Write out each of the following entries again word for word, leaving out the pictures.
=== Information shown ===
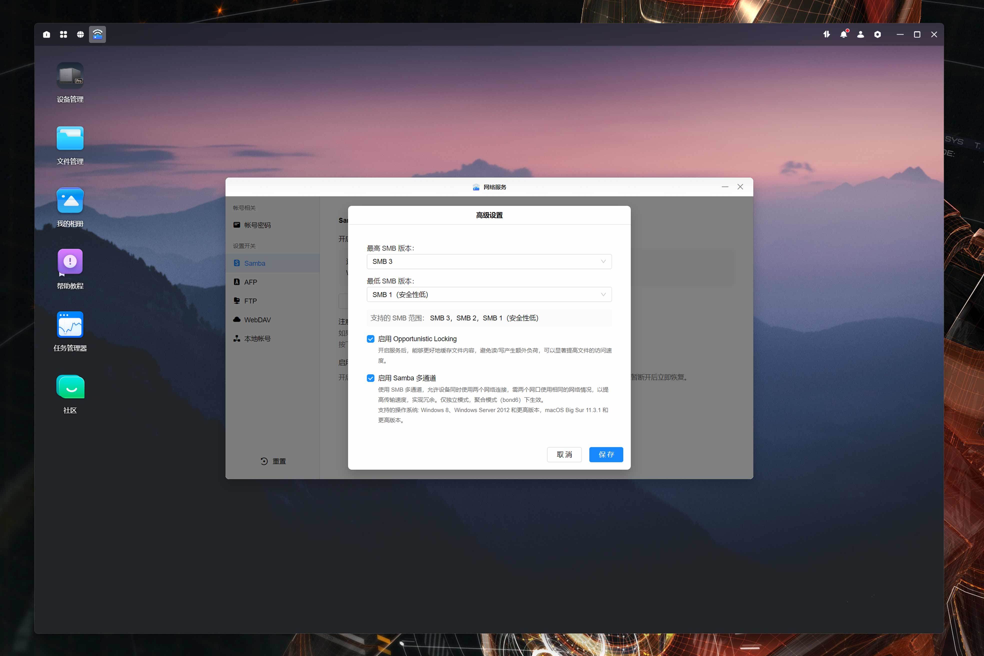Uncheck 启用 Samba 多通道 option
Image resolution: width=984 pixels, height=656 pixels.
point(370,378)
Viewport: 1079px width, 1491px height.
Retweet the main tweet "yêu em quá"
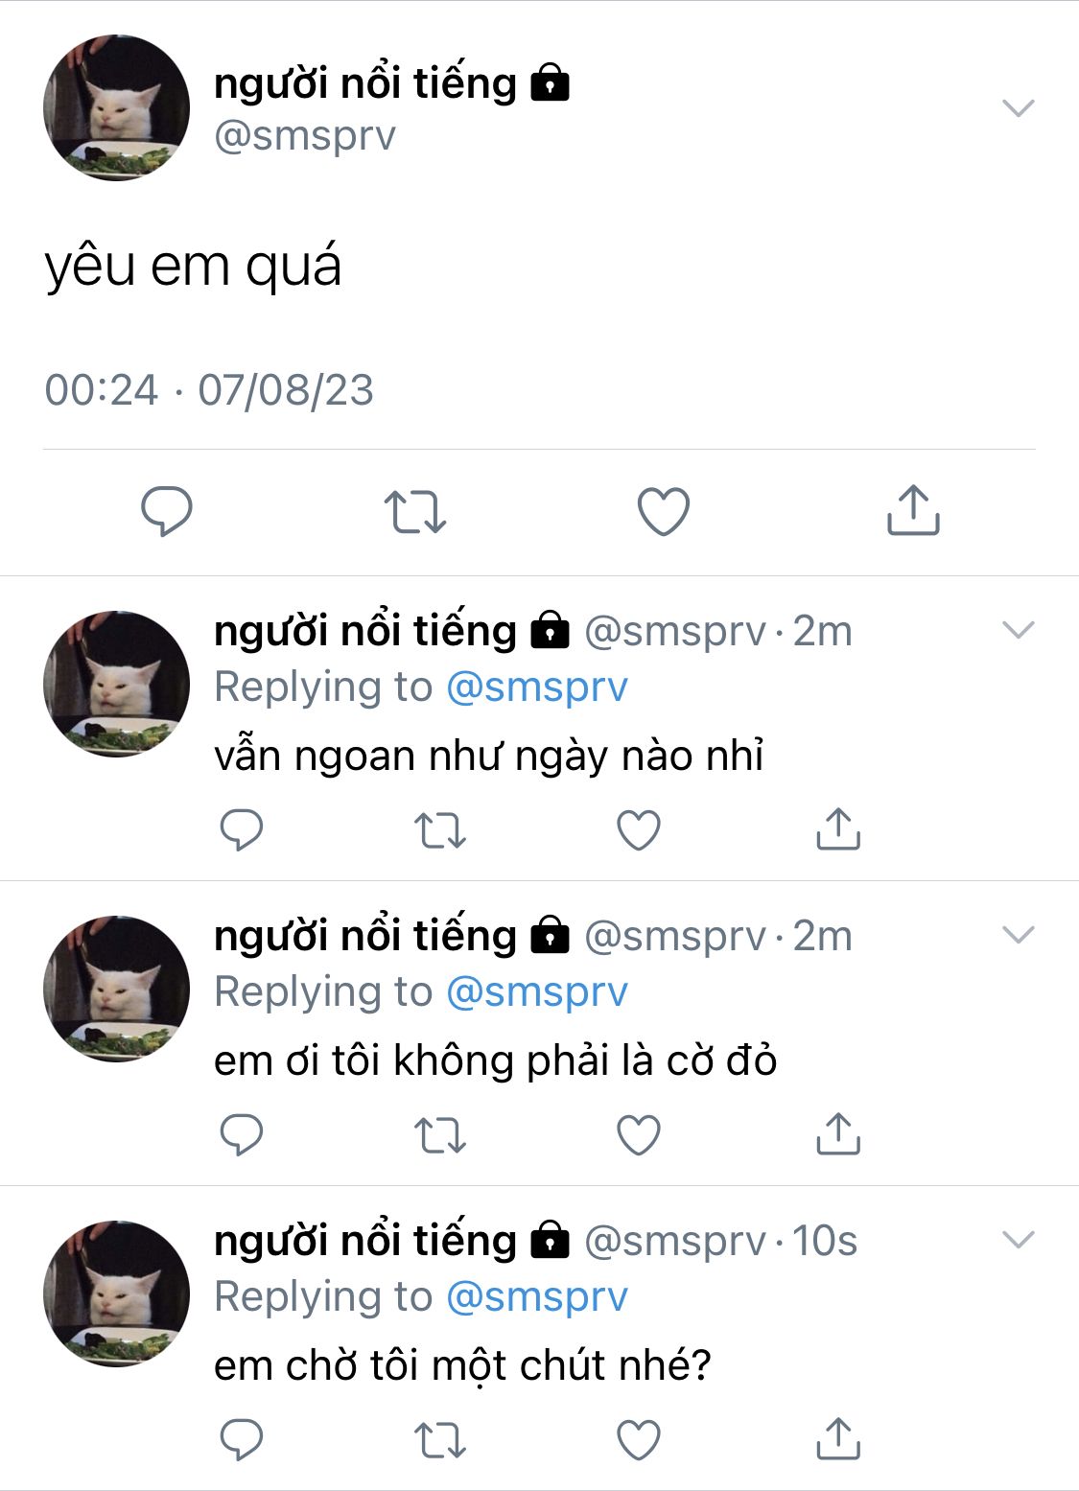[x=415, y=510]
===
§ **Result for this exercise**
Uncheck 启用 Samba 多通道 option
Image resolution: width=984 pixels, height=656 pixels.
point(370,378)
Viewport: 1079px width, 1491px height.
Retweet the main tweet "yêu em quá"
[x=415, y=510]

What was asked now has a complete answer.